Ich möchte mit etwas Ungewöhnlichem beginnen: In meiner Kindheit lauschten wir noch den Grimmschen Märchen - auch dem vom Rumpelstilzchen. In ihm kommt folgender Vers vor: „Ach wie gut, dass niemand weiß, dass ich Rumpelstilzchen heiß’.“ Aber genau damit hatte der verschlagene, böse Kobold einem heimlich Lauschenden seinen richtigen Namen verraten - und es war Schluss mit dem Zauber, Spuk und den Ungeheuerlichkeiten.

In diesem Märchen wird deutlich, wie wichtig es oft ist, den Namen einer Person, oder auch den richtigen Namen von Dingen zu kennen, ja, die „Dinge beim rechten Namen“ zu nennen - selbst dann, wenn die mit ihnen zusammenhängenden Ungeheuerlichkeiten leider nicht so schnell verschwinden wie im Märchen.

Ich möchte einige solcher „Dinge“, die mit dem Nahostkonflikt zusammen hängen und zum Teil sogar sehr aktuell sind -- beim rechten Namen nennen - das hat auch etwas mit Wahrheit zu tun.

Besatzung heißt Unterdrückung, heißt Gewalt. Enteignung von Land ist Diebstahl.

Die Wasserverteilung zwischen den beiden Ethnien ist ein Beispiel von unglaublicher Ungerechtigkeit.

Verschiedene Gesetze für verschiedene Ethnien wie in der Türkei , Israel und anderswo ist Rassismus.

Checkpoints sind weniger Kontrollpunkte als Orte der Demütigung und Schikanen.

Was unter dem Codewort Sicherheit für die eine Seite läuft , bedeutet militärische Überfälle mit gezieltem Töten und Zerstören von Wohnhäusern für die andere Seite - also größte Unsicherheit.

Wer in Israel von „reinen Waffen“ spricht - redet nicht von Spielzeugwaffen - unter den mehr als 2500 palästinensischen Toten sind ca 573 Kinder...

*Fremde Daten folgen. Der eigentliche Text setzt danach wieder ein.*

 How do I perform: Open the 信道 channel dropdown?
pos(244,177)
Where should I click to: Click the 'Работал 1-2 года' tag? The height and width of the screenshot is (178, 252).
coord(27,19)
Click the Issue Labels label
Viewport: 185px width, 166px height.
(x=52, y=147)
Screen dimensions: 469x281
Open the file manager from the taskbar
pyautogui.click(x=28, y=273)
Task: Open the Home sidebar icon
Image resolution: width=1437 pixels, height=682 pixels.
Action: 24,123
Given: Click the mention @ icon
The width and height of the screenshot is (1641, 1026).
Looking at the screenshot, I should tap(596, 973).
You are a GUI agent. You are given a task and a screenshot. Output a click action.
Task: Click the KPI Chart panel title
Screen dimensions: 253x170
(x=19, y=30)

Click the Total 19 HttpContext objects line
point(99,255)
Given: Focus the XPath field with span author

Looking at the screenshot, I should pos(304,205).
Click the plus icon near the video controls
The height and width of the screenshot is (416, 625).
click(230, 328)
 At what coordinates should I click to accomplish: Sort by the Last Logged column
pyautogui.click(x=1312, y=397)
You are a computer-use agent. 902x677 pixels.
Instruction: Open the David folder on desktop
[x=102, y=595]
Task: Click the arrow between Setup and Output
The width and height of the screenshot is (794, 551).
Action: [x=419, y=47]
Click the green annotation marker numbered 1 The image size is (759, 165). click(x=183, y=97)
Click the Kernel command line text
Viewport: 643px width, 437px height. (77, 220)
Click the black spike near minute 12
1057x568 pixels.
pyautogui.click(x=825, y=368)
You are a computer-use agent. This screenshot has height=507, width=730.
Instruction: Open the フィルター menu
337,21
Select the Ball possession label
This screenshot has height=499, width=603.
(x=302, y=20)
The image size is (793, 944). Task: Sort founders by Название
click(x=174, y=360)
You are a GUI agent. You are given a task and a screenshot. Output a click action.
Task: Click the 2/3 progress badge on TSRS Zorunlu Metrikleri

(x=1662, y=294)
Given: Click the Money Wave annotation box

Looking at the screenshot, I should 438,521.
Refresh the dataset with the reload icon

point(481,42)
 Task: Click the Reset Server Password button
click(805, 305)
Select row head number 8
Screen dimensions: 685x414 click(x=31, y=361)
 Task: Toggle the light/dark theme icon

'Frieden für Galiläa!' bedeutete 1982 Krieg für den Libanon - einschließlich der Massaker in Sabra und Shatila.

Die „Operation Regenbogen“ war für die Menschen in Rafah keine Aktion der Versöhnung, sondern bedeutet für sie Angst, Zerstörung, Hunger, Tausende wurden obdachlos und 60 fanden den Tod - also eine Katastrophe. (Das Wort „Regenbogen“, das bibl. Symbol für Frieden und Versöhnung, derart zu missbrauchen, ist pervers.)

Solche und ähnliche Euphemismen eignen sich gut, um nicht nur die eigene Bevölkerung, sondern die ganze Welt zu täuschen.

Was als „Ill-treatment“/ „üble Behandlung“ bezeichnet wird, bedeutet für Gefangene schlicht Folter. (Erst als man kürzlich die Behandlung irakischer Gefangenen Schwarz auf Weiß oder gar farbig hatte, war von Folter die Rede - dass in isr. Gefängnissen seit über 30 Jahren nicht nur „physischer Druck“ ausgeübt, sondern mit 25 verschiedenen Techniken gefoltert wird, kann u.a. in B’tselemberichten nachgelesen werden.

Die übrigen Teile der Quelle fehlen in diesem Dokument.